*Task objective*. Reproduce the items verbatim, from the line containing "The height and width of the screenshot is (355, 575)." through the line containing "pos(625,177)", including both of those lines.

*Data extract*.
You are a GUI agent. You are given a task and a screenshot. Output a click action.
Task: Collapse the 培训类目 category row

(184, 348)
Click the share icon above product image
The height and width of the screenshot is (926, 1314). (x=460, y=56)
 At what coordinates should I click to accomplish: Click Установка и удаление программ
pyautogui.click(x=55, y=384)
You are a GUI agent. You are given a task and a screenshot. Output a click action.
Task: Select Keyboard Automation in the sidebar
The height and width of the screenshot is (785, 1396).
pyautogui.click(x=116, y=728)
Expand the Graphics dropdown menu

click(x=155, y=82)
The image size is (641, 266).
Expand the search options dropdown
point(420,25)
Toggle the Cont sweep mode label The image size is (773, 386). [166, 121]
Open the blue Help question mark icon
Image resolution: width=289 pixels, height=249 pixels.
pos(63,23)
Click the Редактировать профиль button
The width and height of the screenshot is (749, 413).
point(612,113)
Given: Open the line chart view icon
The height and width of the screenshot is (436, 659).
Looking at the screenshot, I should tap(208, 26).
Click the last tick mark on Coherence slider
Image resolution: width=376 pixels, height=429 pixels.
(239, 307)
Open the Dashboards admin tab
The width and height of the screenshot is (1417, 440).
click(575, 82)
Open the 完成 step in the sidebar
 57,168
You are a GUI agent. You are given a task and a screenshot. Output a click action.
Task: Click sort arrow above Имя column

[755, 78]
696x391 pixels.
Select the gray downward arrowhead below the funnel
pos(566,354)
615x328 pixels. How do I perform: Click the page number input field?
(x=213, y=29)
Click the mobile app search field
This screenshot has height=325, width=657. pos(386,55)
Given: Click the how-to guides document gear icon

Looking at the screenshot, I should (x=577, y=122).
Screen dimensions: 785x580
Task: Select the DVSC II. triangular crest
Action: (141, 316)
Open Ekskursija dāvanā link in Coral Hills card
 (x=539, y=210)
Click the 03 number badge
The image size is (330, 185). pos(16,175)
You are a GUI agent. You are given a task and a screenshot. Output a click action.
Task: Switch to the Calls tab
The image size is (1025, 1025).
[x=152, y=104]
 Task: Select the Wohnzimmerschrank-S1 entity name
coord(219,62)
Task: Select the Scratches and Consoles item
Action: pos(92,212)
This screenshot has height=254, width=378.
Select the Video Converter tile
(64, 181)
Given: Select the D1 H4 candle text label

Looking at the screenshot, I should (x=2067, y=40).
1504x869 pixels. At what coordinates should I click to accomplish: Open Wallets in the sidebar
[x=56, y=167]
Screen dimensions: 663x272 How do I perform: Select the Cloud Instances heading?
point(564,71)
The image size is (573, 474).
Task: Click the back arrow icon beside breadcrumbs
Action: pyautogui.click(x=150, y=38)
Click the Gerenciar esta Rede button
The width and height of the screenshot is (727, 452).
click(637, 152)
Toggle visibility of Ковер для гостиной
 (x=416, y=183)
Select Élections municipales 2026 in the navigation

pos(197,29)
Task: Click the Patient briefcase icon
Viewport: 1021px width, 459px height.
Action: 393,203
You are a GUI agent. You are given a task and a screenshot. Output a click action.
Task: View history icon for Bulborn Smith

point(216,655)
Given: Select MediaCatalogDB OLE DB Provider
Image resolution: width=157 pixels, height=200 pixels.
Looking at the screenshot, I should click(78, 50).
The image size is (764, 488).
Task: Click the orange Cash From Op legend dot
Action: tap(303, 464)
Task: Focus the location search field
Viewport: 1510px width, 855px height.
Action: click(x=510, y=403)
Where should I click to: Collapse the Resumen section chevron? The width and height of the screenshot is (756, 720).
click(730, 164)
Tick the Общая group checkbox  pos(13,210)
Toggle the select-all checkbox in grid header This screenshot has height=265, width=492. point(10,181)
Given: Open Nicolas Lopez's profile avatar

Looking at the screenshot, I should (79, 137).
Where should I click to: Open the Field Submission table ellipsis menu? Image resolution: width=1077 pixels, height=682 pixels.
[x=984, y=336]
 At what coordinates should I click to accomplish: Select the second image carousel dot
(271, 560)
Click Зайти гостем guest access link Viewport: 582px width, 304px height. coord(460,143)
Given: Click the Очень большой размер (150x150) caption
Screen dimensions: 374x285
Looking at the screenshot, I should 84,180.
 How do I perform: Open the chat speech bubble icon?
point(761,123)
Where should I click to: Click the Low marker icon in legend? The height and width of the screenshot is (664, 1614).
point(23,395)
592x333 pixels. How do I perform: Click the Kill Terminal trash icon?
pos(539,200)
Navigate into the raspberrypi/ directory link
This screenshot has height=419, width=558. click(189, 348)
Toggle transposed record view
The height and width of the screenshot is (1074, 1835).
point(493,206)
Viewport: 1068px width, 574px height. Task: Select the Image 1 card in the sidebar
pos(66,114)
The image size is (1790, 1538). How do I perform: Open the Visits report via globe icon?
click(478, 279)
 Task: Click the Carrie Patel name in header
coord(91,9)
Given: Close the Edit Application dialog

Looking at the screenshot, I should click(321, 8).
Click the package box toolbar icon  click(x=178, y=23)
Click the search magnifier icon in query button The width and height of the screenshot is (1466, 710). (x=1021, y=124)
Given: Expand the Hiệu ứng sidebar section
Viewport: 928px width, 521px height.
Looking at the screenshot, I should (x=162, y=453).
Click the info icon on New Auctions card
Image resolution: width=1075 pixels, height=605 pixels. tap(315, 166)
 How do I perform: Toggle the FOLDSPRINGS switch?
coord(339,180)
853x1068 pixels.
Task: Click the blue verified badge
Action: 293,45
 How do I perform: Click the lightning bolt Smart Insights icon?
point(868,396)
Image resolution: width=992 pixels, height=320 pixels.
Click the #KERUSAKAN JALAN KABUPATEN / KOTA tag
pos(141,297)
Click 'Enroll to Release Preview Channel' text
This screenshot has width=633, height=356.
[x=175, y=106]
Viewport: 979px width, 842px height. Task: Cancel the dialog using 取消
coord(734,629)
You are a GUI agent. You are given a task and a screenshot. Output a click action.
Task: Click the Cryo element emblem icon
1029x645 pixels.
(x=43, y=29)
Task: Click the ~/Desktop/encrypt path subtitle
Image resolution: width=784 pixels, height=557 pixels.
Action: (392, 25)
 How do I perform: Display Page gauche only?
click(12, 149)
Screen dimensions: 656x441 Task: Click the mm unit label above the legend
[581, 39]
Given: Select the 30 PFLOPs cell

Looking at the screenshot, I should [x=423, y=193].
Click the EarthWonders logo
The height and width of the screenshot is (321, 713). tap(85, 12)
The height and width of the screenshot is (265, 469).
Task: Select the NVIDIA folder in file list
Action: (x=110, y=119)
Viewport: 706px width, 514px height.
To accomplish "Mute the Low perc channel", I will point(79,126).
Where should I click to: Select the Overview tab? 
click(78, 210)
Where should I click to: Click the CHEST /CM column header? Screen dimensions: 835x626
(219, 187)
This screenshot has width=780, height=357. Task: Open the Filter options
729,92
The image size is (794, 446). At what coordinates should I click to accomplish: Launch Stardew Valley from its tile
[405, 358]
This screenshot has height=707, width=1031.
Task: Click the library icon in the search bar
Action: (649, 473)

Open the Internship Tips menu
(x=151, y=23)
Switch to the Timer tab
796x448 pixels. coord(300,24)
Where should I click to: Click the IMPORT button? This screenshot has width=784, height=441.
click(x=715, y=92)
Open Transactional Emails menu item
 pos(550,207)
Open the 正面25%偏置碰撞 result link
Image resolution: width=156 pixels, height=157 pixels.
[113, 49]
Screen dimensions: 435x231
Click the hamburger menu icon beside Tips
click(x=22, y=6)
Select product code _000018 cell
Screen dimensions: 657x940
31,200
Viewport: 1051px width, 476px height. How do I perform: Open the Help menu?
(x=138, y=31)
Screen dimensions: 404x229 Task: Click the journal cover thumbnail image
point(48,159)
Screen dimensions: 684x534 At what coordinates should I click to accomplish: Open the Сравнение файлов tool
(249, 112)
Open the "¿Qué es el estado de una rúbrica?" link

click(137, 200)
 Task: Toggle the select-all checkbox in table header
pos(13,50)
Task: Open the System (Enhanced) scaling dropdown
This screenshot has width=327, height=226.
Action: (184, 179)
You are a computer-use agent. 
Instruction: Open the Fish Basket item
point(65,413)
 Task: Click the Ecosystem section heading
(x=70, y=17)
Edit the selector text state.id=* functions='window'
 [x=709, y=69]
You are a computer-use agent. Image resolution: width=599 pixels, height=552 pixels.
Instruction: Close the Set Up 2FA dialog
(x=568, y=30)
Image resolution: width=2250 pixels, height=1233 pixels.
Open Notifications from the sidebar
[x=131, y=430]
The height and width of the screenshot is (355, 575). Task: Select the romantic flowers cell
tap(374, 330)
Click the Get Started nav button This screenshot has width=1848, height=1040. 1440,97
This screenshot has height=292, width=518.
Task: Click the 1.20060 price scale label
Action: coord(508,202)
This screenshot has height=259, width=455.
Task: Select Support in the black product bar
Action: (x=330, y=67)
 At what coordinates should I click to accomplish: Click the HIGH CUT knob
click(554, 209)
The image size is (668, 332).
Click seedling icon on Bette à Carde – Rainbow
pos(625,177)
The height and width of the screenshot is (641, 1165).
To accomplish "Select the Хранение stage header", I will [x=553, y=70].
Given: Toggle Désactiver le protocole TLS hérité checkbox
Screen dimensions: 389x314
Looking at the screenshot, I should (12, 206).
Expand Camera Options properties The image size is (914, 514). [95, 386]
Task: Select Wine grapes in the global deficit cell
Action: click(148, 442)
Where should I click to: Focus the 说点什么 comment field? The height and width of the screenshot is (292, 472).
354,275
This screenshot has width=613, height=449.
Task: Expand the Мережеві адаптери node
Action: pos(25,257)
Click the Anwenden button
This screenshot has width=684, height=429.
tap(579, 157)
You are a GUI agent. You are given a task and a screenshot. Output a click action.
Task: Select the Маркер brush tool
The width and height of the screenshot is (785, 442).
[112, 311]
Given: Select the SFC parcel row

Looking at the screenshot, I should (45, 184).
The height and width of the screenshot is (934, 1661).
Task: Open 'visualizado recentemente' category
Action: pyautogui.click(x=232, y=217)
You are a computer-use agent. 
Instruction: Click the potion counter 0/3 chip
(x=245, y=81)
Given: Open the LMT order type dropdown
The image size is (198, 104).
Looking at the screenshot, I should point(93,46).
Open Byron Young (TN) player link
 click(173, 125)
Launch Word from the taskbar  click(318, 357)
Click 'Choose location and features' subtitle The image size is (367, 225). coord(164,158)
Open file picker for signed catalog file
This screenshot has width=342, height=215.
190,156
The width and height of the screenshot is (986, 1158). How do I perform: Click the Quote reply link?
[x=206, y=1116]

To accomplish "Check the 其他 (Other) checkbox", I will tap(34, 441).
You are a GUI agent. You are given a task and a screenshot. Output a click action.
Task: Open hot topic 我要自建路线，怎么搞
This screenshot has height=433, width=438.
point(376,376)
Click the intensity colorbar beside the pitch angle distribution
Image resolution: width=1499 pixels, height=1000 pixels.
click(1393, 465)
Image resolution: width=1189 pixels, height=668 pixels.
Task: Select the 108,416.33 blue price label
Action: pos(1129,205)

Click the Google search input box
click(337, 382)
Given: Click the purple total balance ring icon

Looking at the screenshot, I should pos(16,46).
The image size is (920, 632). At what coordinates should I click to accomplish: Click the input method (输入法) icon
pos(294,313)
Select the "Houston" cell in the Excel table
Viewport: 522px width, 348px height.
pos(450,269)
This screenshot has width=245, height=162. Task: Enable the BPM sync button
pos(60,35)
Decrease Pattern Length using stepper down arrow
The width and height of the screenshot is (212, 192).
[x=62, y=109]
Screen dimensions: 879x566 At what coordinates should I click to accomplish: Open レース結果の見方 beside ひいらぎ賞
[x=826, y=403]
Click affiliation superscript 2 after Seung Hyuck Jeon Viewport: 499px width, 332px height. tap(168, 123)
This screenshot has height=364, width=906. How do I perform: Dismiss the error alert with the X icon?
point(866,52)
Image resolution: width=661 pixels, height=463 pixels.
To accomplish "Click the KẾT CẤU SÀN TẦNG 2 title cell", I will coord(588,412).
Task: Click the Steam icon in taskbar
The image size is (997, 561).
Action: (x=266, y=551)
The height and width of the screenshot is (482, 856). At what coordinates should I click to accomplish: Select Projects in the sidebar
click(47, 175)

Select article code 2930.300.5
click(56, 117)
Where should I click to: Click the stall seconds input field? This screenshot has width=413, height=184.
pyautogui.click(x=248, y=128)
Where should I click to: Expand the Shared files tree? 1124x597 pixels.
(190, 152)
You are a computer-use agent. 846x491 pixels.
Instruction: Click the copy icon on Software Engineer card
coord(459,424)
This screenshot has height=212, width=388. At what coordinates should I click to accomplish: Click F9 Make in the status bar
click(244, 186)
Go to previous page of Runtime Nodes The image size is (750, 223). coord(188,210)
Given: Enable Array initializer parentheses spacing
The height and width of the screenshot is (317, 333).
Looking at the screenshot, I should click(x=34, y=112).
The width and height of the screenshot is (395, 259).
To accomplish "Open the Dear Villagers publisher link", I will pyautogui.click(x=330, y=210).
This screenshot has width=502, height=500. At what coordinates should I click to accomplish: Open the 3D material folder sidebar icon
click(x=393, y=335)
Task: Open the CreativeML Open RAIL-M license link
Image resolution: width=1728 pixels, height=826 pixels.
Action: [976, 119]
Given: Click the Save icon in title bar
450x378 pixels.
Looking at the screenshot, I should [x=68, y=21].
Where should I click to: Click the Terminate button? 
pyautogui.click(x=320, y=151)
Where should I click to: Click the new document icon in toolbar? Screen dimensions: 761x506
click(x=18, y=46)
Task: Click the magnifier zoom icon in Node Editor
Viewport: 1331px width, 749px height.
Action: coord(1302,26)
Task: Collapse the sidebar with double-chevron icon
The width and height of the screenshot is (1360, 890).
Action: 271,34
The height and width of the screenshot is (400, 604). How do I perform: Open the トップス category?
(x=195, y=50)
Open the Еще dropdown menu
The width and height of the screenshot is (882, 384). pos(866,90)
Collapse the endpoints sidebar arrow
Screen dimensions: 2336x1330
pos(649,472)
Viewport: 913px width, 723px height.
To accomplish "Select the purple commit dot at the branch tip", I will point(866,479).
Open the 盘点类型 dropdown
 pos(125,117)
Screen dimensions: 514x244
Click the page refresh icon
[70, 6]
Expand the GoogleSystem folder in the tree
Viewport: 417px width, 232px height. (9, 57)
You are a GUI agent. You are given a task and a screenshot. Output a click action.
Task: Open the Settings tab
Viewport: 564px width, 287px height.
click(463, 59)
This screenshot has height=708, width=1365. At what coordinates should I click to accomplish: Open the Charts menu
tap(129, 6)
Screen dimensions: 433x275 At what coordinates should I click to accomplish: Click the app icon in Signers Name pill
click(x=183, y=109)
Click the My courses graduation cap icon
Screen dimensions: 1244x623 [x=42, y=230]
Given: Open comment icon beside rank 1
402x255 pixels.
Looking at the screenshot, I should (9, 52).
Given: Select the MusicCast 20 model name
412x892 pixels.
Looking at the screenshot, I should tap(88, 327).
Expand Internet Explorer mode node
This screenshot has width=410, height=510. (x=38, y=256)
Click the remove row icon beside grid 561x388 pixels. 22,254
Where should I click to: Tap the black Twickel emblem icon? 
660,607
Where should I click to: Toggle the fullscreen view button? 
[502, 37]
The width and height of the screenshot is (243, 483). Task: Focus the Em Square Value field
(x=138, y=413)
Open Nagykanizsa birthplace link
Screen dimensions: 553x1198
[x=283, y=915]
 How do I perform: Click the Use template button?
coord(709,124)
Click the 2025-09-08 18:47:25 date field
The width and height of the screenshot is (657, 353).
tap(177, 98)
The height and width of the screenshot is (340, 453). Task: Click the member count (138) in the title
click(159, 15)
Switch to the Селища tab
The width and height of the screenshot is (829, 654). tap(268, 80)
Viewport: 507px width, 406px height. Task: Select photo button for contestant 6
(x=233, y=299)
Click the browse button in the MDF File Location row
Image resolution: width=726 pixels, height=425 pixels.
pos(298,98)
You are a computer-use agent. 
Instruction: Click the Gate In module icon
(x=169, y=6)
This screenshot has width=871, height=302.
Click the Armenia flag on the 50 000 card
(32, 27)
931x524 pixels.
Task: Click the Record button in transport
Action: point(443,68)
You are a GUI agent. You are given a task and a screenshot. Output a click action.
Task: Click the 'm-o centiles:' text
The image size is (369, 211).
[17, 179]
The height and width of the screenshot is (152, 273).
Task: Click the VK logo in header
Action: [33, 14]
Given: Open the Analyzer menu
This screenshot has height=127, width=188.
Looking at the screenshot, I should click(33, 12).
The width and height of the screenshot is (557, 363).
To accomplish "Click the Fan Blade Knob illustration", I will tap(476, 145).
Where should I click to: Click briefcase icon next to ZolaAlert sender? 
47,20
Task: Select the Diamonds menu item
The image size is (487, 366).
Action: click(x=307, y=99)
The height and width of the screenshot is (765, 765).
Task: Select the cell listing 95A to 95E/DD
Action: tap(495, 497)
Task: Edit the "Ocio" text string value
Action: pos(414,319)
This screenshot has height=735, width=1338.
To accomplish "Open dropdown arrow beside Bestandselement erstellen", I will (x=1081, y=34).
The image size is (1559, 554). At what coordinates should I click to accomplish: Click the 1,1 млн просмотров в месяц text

*Result for this task*.
The height and width of the screenshot is (355, 575). Task: Select the romantic flowers cell
tap(374, 330)
Click the Get Started nav button This screenshot has width=1848, height=1040. 1440,97
This screenshot has height=292, width=518.
Task: Click the 1.20060 price scale label
Action: coord(508,202)
This screenshot has height=259, width=455.
Task: Select Support in the black product bar
Action: (x=330, y=67)
 At what coordinates should I click to accomplish: Click the HIGH CUT knob
click(554, 209)
The image size is (668, 332).
Click seedling icon on Bette à Carde – Rainbow
pos(625,177)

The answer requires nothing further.